Sharece Crawford, a community leader accuses the mayor and police a having a “blame the victim” mentality, and complains that they are trying to dismiss the problem as a simple “runaway” issue. Crawford said, “A new [Amber Alert] system needs to be created for the D.C government. There should be no reason why you have to go down a checklist if your child is missing.” Phylicia Henry, director of Courtney’s house, a nonprofit that aids survivors ages 12-21 who have sex- trafficked, said that a significant percentage of the girls on the missing list have been referred to her by the police.

“The biggest indicator of a young person being sex-trafficked is this revolving door of going home and leaving home,” said Henry. “To, say ‘oh they’re just running away, ‘is troubling.”

The outcry on social media is the reason why Mayor Muriel Bowser announced a new program aimed to improve the district’s response to missing children. Bowser has assigned more officers to find missing kids as well as new task force to help locate missing persons to better understand what leads young kids to run away.

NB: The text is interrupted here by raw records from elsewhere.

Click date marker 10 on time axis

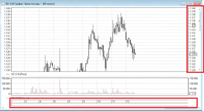coord(99,102)
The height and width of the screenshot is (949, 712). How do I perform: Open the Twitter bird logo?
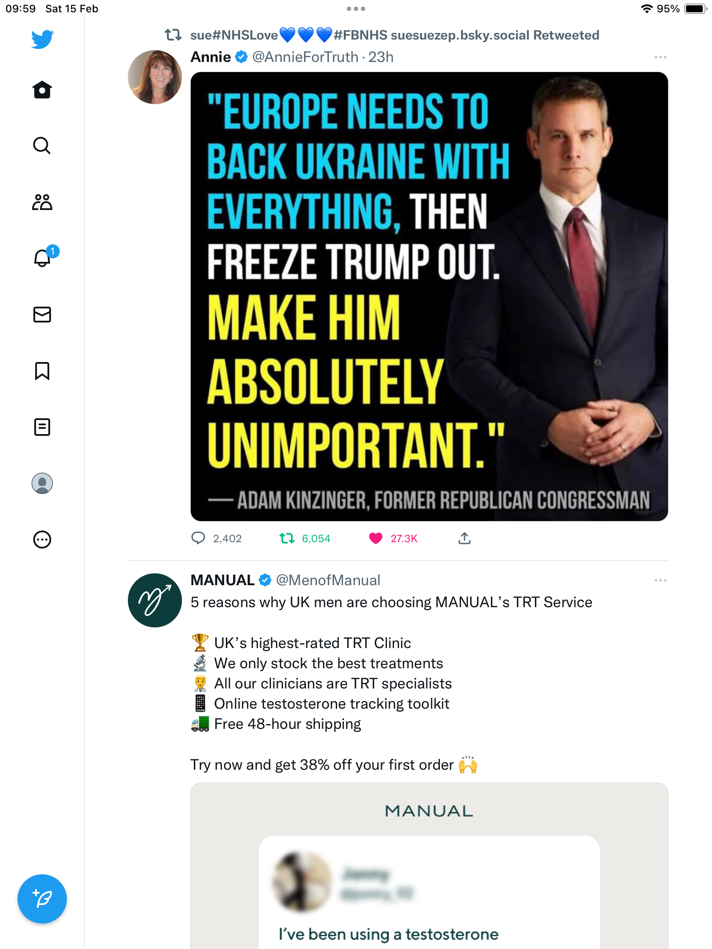(x=42, y=39)
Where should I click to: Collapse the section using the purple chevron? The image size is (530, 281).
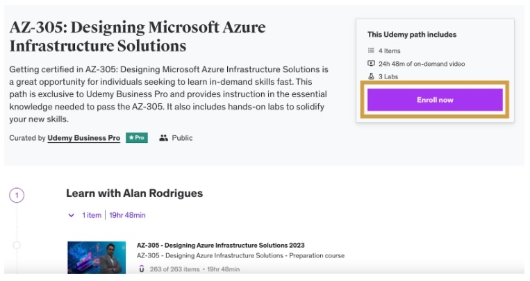72,215
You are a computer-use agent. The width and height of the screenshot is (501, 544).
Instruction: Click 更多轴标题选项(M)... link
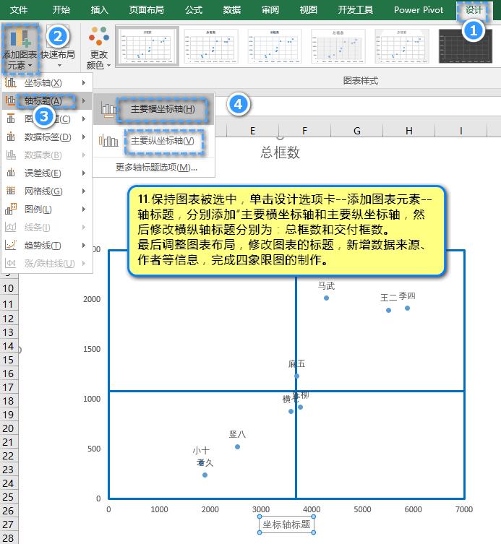click(x=156, y=168)
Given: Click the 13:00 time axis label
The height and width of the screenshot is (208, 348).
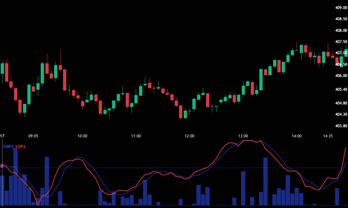Looking at the screenshot, I should pos(243,136).
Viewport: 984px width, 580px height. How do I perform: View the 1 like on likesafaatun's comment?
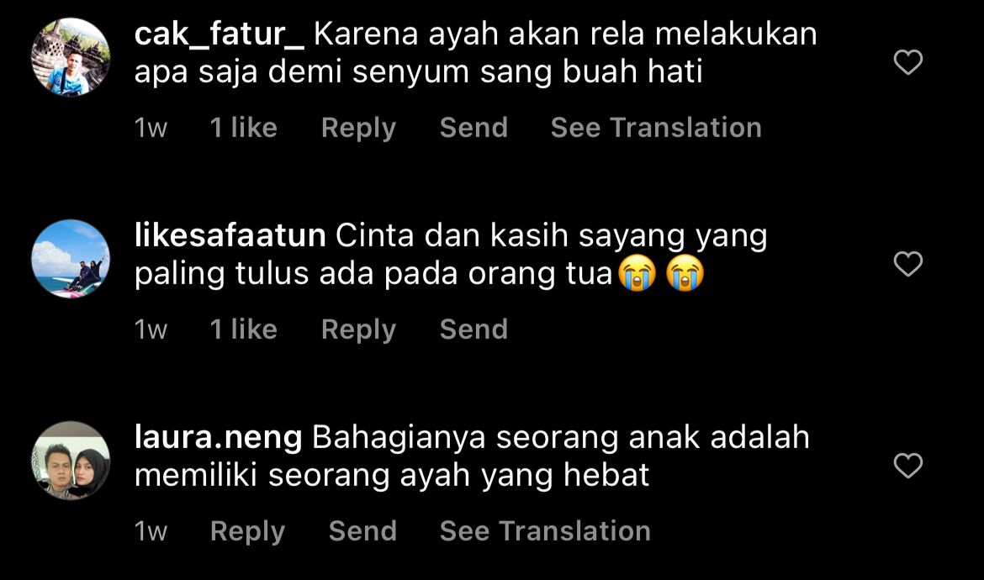tap(244, 330)
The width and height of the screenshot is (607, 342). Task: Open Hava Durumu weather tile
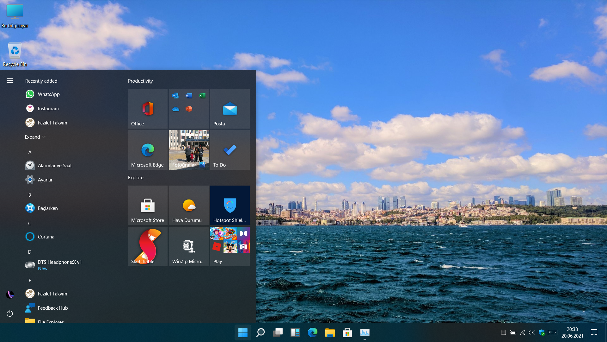(x=189, y=205)
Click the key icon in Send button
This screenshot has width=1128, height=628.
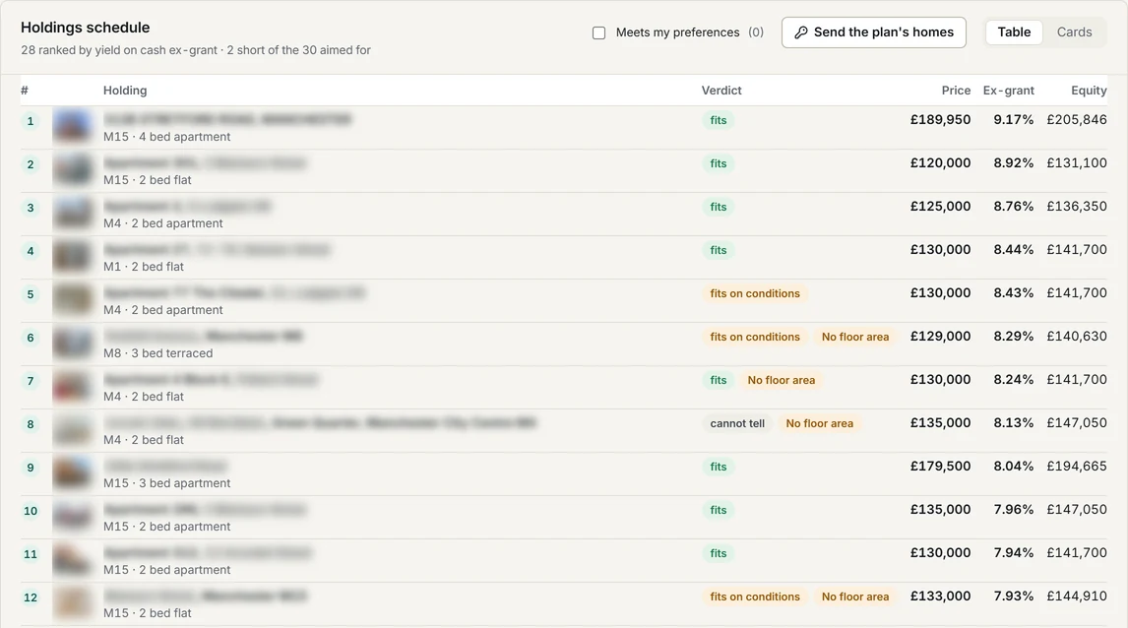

Robert Lowery stated that “the natural inclination [about a runaway] is the child’s behavioral problem is why they’ve left. We also see significant numbers of runway children who are running away from a situation, whether its abuse or neglect or sexual abuse in the home. These children face unique risks when they’re gone so we applaud the conversation and we applaud the attention that this is issue is being given. “

“One missing young person is one too many,” said Bowser, promising to “do more to find and protect young people, particularly young girls of color, across our city.”